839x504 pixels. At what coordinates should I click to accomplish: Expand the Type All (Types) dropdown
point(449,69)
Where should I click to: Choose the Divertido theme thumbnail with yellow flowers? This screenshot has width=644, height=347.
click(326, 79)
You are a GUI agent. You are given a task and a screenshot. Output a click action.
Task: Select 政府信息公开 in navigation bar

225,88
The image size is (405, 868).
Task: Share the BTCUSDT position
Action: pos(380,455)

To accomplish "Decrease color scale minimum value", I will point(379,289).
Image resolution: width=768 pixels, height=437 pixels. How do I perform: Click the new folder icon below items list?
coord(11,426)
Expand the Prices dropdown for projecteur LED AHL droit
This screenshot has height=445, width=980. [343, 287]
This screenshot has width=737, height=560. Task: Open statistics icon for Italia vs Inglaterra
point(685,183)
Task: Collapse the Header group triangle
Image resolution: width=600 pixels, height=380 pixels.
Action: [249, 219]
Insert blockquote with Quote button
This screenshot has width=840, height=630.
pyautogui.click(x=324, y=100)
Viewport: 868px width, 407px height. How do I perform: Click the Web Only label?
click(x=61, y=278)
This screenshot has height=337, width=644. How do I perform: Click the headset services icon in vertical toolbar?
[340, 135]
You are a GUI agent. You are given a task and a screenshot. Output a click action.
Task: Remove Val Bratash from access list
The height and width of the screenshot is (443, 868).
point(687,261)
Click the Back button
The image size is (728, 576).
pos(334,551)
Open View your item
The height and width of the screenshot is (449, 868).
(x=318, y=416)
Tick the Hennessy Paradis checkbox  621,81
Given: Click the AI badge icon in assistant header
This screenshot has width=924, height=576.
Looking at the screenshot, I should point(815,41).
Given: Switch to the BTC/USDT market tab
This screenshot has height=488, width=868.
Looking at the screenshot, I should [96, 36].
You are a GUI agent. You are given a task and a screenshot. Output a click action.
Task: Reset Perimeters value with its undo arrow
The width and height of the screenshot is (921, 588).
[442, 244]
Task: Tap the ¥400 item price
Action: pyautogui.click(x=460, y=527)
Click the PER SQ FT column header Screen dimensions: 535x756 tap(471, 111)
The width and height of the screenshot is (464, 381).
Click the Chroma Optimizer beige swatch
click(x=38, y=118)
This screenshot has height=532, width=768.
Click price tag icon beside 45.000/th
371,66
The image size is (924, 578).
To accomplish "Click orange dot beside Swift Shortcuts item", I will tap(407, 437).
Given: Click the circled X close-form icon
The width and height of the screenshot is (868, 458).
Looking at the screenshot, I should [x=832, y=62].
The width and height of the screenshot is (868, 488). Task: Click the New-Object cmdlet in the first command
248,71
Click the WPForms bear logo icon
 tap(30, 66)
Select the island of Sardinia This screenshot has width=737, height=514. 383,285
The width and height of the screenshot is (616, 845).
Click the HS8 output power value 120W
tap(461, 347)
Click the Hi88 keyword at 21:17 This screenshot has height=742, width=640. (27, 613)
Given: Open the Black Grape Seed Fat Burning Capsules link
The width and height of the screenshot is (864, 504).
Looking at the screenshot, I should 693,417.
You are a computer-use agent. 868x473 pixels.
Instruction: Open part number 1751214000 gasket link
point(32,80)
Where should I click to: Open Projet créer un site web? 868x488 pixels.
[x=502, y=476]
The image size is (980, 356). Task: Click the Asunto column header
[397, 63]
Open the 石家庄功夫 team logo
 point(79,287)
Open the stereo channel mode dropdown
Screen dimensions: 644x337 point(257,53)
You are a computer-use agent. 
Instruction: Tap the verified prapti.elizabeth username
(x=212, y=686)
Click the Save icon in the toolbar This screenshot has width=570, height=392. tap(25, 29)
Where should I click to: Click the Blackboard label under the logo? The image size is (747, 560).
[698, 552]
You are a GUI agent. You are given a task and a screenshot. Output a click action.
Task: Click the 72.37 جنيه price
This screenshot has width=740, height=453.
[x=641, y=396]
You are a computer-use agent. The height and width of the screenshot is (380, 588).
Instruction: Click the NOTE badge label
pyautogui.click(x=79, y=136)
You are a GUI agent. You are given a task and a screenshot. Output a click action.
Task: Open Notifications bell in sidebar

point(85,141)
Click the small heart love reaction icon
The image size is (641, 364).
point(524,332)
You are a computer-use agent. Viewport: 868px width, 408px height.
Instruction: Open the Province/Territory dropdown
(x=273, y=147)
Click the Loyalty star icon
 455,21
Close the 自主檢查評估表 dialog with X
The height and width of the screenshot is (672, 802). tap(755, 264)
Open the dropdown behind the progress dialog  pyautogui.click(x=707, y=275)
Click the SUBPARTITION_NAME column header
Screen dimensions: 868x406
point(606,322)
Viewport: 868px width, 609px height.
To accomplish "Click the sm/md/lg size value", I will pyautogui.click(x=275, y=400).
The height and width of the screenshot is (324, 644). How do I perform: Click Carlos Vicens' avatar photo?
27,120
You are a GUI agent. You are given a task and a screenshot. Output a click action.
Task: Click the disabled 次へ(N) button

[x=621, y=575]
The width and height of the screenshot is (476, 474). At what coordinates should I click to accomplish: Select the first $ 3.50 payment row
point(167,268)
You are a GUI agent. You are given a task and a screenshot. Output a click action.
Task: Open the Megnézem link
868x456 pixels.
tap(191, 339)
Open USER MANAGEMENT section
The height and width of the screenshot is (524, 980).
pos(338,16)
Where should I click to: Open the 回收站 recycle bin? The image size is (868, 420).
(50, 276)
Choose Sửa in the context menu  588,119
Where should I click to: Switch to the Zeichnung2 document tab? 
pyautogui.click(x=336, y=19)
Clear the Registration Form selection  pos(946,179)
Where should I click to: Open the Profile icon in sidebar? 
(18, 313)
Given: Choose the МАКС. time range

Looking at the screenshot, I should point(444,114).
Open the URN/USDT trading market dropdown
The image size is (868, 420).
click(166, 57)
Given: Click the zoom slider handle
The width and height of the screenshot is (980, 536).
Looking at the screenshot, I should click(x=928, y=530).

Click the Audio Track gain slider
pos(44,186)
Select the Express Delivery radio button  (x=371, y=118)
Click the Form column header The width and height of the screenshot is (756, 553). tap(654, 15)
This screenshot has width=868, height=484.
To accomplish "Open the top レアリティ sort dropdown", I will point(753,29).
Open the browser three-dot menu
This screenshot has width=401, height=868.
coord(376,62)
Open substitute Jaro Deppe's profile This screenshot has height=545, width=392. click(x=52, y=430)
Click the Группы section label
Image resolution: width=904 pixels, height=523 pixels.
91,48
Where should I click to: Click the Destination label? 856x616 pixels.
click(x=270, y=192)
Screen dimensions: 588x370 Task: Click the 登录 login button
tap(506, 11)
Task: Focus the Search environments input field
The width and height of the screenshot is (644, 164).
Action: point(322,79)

============

• DIRECTIONS: Reproduce all the entries above. Match them exactly.

• WORKED SOLUTION:
839x504 pixels. At what coordinates should I click to accomplish: Expand the Type All (Types) dropdown
point(449,69)
Where should I click to: Choose the Divertido theme thumbnail with yellow flowers? This screenshot has width=644, height=347.
click(326, 79)
You are a GUI agent. You are given a task and a screenshot. Output a click action.
Task: Select 政府信息公开 in navigation bar

225,88
The image size is (405, 868).
Task: Share the BTCUSDT position
Action: pos(380,455)

To accomplish "Decrease color scale minimum value", I will point(379,289).
Image resolution: width=768 pixels, height=437 pixels. How do I perform: Click the new folder icon below items list?
coord(11,426)
Expand the Prices dropdown for projecteur LED AHL droit
This screenshot has height=445, width=980. [343, 287]
This screenshot has width=737, height=560. Task: Open statistics icon for Italia vs Inglaterra
point(685,183)
Task: Collapse the Header group triangle
Image resolution: width=600 pixels, height=380 pixels.
Action: [249, 219]
Insert blockquote with Quote button
This screenshot has width=840, height=630.
pyautogui.click(x=324, y=100)
Viewport: 868px width, 407px height. How do I perform: Click the Web Only label?
click(x=61, y=278)
This screenshot has height=337, width=644. How do I perform: Click the headset services icon in vertical toolbar?
[340, 135]
You are a GUI agent. You are given a task and a screenshot. Output a click action.
Task: Remove Val Bratash from access list
The height and width of the screenshot is (443, 868).
point(687,261)
Click the Back button
The image size is (728, 576).
pos(334,551)
Open View your item
The height and width of the screenshot is (449, 868).
(x=318, y=416)
Tick the Hennessy Paradis checkbox  621,81
Given: Click the AI badge icon in assistant header
This screenshot has width=924, height=576.
Looking at the screenshot, I should point(815,41).
Given: Switch to the BTC/USDT market tab
This screenshot has height=488, width=868.
Looking at the screenshot, I should [96, 36].
You are a GUI agent. You are given a task and a screenshot. Output a click action.
Task: Reset Perimeters value with its undo arrow
The width and height of the screenshot is (921, 588).
[442, 244]
Task: Tap the ¥400 item price
Action: pyautogui.click(x=460, y=527)
Click the PER SQ FT column header Screen dimensions: 535x756 tap(471, 111)
The width and height of the screenshot is (464, 381).
Click the Chroma Optimizer beige swatch
click(x=38, y=118)
This screenshot has height=532, width=768.
Click price tag icon beside 45.000/th
371,66
The image size is (924, 578).
To accomplish "Click orange dot beside Swift Shortcuts item", I will tap(407, 437).
Given: Click the circled X close-form icon
The width and height of the screenshot is (868, 458).
Looking at the screenshot, I should [x=832, y=62].
The width and height of the screenshot is (868, 488). Task: Click the New-Object cmdlet in the first command
248,71
Click the WPForms bear logo icon
 tap(30, 66)
Select the island of Sardinia This screenshot has width=737, height=514. 383,285
The width and height of the screenshot is (616, 845).
Click the HS8 output power value 120W
tap(461, 347)
Click the Hi88 keyword at 21:17 This screenshot has height=742, width=640. (27, 613)
Given: Open the Black Grape Seed Fat Burning Capsules link
The width and height of the screenshot is (864, 504).
Looking at the screenshot, I should 693,417.
You are a computer-use agent. 868x473 pixels.
Instruction: Open part number 1751214000 gasket link
point(32,80)
Where should I click to: Open Projet créer un site web? 868x488 pixels.
[x=502, y=476]
The image size is (980, 356). Task: Click the Asunto column header
[397, 63]
Open the 石家庄功夫 team logo
 point(79,287)
Open the stereo channel mode dropdown
Screen dimensions: 644x337 point(257,53)
You are a computer-use agent. 
Instruction: Tap the verified prapti.elizabeth username
(x=212, y=686)
Click the Save icon in the toolbar This screenshot has width=570, height=392. tap(25, 29)
Where should I click to: Click the Blackboard label under the logo? The image size is (747, 560).
[698, 552]
You are a GUI agent. You are given a task and a screenshot. Output a click action.
Task: Click the 72.37 جنيه price
This screenshot has width=740, height=453.
[x=641, y=396]
You are a computer-use agent. The height and width of the screenshot is (380, 588).
Instruction: Click the NOTE badge label
pyautogui.click(x=79, y=136)
You are a GUI agent. You are given a task and a screenshot. Output a click action.
Task: Open Notifications bell in sidebar

point(85,141)
Click the small heart love reaction icon
The image size is (641, 364).
point(524,332)
You are a computer-use agent. Viewport: 868px width, 408px height.
Instruction: Open the Province/Territory dropdown
(x=273, y=147)
Click the Loyalty star icon
 455,21
Close the 自主檢查評估表 dialog with X
The height and width of the screenshot is (672, 802). tap(755, 264)
Open the dropdown behind the progress dialog  pyautogui.click(x=707, y=275)
Click the SUBPARTITION_NAME column header
Screen dimensions: 868x406
point(606,322)
Viewport: 868px width, 609px height.
To accomplish "Click the sm/md/lg size value", I will pyautogui.click(x=275, y=400).
The height and width of the screenshot is (324, 644). How do I perform: Click Carlos Vicens' avatar photo?
27,120
You are a GUI agent. You are given a task and a screenshot. Output a click action.
Task: Click the disabled 次へ(N) button

[x=621, y=575]
The width and height of the screenshot is (476, 474). At what coordinates should I click to accomplish: Select the first $ 3.50 payment row
point(167,268)
You are a GUI agent. You are given a task and a screenshot. Output a click action.
Task: Open the Megnézem link
868x456 pixels.
tap(191, 339)
Open USER MANAGEMENT section
The height and width of the screenshot is (524, 980).
pos(338,16)
Where should I click to: Open the 回收站 recycle bin? The image size is (868, 420).
(50, 276)
Choose Sửa in the context menu  588,119
Where should I click to: Switch to the Zeichnung2 document tab? 
pyautogui.click(x=336, y=19)
Clear the Registration Form selection  pos(946,179)
Where should I click to: Open the Profile icon in sidebar? 
(18, 313)
Given: Choose the МАКС. time range

Looking at the screenshot, I should point(444,114).
Open the URN/USDT trading market dropdown
The image size is (868, 420).
click(166, 57)
Given: Click the zoom slider handle
The width and height of the screenshot is (980, 536).
Looking at the screenshot, I should click(x=928, y=530).

Click the Audio Track gain slider
pos(44,186)
Select the Express Delivery radio button  (x=371, y=118)
Click the Form column header The width and height of the screenshot is (756, 553). tap(654, 15)
This screenshot has width=868, height=484.
To accomplish "Open the top レアリティ sort dropdown", I will point(753,29).
Open the browser three-dot menu
This screenshot has width=401, height=868.
coord(376,62)
Open substitute Jaro Deppe's profile This screenshot has height=545, width=392. click(x=52, y=430)
Click the Группы section label
Image resolution: width=904 pixels, height=523 pixels.
91,48
Where should I click to: Click the Destination label? 856x616 pixels.
click(x=270, y=192)
Screen dimensions: 588x370 Task: Click the 登录 login button
tap(506, 11)
Task: Focus the Search environments input field
The width and height of the screenshot is (644, 164).
Action: point(322,79)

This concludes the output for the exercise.